Pero la ausencia (hasta este momento) de responsabilidades precisas no hace que mejore el panorama que surge y que va mucho más allá de la persona del cardenal Pell. Una vez más nos encontramos ante una realidad tremenda. Estamos frente a obispos que, como en el caso de Mulkearns y ahora de los dos prelados estadounidenses acusados por el gran jurado, en lugar de proteger a las víctimas (niños y niñas inocentes, violados en el alma, «comidos», marcados de por vida con un peso insoportable) han protegido a los criminales y les han permitido seguir cumpliendo sus actos inmundos.

Como se sabe, y se repite en estas horas, la Iglesia ha cobrado conciencia muy tarde de este fenómeno, pero ha hecho también limpieza. Esto es cierto si nos referimos a las normas, a las leyes. Benedicto XVI, cuando era cardenal, tuvo que «tragarse más de un sapo» cuando se vio sin posibilidades para actuar como habría querido frente a las coberturas que ofrecía la corte wojtyliana (el caso de Maciel entre todos), pero cuando se convirtió en Papa estableció una legislación de emergencia. Desde este punto de vista, como institución, la Iglesia católica, que nunca ha tenido ni la triste exclusiva ni el triste primado de este fenómeno, ha actuado con firmeza y determinación.

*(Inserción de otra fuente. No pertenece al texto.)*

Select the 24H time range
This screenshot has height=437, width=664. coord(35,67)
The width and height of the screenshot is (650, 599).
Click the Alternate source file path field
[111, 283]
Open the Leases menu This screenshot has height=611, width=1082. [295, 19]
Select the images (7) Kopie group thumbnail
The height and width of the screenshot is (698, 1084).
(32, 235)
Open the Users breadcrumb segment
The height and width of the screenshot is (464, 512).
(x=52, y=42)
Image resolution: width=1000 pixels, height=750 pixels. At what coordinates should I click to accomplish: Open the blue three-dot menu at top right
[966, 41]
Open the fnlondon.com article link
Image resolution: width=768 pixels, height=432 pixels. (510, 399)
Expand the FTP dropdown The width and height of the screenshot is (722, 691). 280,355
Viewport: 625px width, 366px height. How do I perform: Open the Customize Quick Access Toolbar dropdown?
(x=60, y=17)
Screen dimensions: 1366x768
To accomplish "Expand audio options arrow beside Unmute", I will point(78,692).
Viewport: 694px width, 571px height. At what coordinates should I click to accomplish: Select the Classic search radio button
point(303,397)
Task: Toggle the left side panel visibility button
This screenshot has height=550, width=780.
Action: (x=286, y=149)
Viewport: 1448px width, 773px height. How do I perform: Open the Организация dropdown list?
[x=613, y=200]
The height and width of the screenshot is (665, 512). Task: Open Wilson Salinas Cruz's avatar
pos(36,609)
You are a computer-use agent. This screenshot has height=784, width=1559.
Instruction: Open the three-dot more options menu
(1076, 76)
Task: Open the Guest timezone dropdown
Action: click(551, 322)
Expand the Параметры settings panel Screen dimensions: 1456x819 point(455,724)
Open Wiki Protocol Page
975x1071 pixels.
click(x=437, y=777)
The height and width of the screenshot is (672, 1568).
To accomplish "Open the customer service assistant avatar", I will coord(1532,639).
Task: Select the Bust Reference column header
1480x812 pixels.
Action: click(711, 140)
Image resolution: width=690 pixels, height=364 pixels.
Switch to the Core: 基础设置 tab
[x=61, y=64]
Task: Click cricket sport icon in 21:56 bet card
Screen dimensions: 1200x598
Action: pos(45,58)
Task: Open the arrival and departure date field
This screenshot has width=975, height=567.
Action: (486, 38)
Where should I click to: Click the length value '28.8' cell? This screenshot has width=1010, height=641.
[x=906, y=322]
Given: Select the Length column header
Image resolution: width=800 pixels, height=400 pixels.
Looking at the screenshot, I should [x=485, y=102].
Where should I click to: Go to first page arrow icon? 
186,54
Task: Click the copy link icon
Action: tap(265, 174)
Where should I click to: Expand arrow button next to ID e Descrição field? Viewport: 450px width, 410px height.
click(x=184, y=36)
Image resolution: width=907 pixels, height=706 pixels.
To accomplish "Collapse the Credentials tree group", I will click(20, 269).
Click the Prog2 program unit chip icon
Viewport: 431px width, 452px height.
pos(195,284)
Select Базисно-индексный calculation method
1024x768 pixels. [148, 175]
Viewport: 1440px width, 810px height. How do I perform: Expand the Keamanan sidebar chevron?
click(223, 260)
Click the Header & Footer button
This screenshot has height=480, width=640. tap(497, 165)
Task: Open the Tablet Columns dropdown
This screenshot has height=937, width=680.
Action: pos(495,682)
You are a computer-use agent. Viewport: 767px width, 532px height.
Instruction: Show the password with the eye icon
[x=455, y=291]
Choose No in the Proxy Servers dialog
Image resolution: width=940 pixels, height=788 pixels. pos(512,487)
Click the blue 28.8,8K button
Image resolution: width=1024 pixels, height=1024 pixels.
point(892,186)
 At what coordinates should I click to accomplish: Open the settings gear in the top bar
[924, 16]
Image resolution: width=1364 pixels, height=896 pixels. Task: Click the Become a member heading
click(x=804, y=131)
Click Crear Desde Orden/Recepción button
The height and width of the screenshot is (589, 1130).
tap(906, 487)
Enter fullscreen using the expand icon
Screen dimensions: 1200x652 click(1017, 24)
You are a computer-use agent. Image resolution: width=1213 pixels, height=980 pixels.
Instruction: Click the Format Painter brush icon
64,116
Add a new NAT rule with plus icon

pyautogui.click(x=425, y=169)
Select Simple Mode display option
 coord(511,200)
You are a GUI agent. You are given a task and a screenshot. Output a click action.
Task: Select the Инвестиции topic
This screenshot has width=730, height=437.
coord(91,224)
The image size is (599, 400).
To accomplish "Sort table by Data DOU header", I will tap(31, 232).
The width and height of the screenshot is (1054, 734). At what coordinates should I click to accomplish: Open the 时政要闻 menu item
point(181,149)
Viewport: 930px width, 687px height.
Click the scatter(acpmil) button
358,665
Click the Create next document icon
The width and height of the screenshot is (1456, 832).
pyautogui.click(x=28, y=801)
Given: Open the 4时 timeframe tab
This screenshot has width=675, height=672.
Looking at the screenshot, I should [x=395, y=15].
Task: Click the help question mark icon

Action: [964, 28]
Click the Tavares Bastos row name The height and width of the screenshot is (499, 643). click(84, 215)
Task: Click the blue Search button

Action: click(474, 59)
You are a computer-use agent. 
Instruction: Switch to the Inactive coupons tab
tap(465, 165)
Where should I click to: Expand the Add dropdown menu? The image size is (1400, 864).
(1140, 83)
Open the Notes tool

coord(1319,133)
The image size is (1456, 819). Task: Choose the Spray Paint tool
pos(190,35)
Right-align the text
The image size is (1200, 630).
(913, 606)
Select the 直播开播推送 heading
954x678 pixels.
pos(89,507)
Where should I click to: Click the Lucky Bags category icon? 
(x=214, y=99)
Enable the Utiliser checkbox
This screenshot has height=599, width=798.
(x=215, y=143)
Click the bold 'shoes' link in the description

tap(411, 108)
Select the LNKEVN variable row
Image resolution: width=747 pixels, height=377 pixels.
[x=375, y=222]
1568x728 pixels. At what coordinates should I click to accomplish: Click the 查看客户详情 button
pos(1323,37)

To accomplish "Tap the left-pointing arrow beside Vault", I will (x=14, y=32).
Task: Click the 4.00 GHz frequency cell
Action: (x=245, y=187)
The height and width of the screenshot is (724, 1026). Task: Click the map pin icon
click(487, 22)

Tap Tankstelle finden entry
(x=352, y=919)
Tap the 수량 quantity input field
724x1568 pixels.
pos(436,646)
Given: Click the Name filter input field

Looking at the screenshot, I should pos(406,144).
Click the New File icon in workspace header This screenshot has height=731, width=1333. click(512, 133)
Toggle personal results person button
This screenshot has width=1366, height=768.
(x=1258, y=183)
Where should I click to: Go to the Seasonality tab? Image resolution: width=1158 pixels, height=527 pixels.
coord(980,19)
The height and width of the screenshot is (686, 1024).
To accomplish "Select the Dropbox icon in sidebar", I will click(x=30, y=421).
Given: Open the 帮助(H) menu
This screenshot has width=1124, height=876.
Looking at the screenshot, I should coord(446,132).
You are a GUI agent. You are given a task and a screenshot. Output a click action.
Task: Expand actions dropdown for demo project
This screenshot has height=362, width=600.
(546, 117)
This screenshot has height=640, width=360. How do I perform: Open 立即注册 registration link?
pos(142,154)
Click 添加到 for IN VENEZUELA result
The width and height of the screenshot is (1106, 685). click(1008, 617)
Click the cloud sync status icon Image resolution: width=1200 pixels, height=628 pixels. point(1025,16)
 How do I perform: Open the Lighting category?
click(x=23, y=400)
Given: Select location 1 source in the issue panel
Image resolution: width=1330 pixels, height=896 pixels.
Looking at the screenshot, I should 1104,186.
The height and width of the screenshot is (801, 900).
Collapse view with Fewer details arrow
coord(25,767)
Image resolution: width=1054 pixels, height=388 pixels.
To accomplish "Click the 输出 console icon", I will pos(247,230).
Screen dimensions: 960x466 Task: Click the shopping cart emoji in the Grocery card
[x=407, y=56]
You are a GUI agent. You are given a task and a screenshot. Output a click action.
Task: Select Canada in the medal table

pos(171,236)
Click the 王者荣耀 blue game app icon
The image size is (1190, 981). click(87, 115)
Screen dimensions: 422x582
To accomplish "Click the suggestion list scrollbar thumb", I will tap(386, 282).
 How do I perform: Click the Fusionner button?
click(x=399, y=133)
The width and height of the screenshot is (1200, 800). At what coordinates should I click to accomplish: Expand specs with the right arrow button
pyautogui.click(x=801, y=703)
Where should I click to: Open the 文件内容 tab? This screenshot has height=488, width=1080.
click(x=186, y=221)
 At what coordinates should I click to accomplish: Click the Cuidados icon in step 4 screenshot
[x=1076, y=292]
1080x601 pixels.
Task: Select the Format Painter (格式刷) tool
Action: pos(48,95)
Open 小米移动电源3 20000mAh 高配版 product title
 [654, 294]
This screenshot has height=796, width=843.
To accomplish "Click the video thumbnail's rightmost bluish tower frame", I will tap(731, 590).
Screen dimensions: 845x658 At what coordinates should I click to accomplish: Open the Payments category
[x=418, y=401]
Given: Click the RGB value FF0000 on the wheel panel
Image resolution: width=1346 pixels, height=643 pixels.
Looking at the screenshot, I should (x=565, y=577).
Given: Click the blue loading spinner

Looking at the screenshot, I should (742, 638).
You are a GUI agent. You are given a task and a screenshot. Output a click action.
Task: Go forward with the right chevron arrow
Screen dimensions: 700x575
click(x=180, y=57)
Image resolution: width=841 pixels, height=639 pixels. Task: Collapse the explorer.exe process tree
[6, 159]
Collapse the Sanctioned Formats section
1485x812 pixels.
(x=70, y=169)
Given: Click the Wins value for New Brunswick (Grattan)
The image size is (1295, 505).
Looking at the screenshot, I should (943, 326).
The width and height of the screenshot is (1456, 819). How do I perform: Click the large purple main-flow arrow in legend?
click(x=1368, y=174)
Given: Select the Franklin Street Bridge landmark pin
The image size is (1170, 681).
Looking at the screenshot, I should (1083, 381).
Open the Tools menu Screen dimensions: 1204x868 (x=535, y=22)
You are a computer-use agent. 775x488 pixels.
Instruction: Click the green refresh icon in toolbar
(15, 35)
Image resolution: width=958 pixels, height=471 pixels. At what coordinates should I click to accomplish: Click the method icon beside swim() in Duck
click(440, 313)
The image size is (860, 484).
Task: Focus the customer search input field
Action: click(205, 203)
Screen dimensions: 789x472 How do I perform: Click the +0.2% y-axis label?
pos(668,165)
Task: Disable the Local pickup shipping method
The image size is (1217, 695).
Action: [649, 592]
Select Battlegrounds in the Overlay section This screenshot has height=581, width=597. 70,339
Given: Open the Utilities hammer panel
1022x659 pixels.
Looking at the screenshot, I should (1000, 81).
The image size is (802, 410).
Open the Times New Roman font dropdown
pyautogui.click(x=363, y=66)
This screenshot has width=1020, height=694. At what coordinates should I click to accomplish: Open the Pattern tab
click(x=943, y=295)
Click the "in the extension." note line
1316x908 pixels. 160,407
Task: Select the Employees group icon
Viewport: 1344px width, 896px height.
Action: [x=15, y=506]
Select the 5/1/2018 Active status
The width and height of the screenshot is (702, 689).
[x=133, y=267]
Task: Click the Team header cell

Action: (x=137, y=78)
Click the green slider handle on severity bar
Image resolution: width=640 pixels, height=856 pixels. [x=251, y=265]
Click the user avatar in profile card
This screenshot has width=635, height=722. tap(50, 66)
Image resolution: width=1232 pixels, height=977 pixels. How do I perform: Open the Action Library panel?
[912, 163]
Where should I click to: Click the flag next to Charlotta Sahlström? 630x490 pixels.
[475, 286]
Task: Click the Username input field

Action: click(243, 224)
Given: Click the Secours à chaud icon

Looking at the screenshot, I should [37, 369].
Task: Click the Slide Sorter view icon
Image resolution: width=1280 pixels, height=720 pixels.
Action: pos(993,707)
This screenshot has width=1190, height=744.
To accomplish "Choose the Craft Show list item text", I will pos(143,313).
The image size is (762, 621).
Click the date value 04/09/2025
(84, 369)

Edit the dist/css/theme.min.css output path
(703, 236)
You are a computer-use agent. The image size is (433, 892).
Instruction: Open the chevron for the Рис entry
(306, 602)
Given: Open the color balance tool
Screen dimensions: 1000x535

Pero hay mucho más en las historias que están surgiendo en estos días, más allá de las responsabilidades o de la falta de responsabilidades personales de este o aquel prelado. Las leyes y las normas no son suficientes si no se cambia mentalidad, si los obispos no comprenden que deben ser y comportarse como padres, principalmente para las víctimas, si no comprenden que el prestigio de la Iglesia no se salva ocultando o minimizando escándalos. Solamente se puede salvar su reputación actuando, logrando que los acusados no puedan dañar más mientras se esperan los resultados de las averiguaciones para verificar la veracidad de las acusaciones. Se salva manifestando paternidad, cercanía y acogida, asistencia a las víctimas y a sus seres queridos. No es suficiente citar estadísticas para afirmar que la mayor parte de los abusos contra menores sucede en la familia y que el fenómeno afecta transversalmente a diferentes comunidades religiosas. Papa Ratzinger tuvo el valor de presentar, ganándose las críticas de muchos que se auto-denominan «ratzingerianos», el rostro de una Iglesia «penitencial», consciente de que el ataque más grave y más temible en su contra no proviene del exterior, sino del pecado en su interior.

Los hechos de las crónicas de estos días demuestran que la mentalidad no ha cambiado y que todavía hay mucho trabajo que hacer. Es cierto que las normas existen, pero lo que se necesita es que los obispos las apliquen.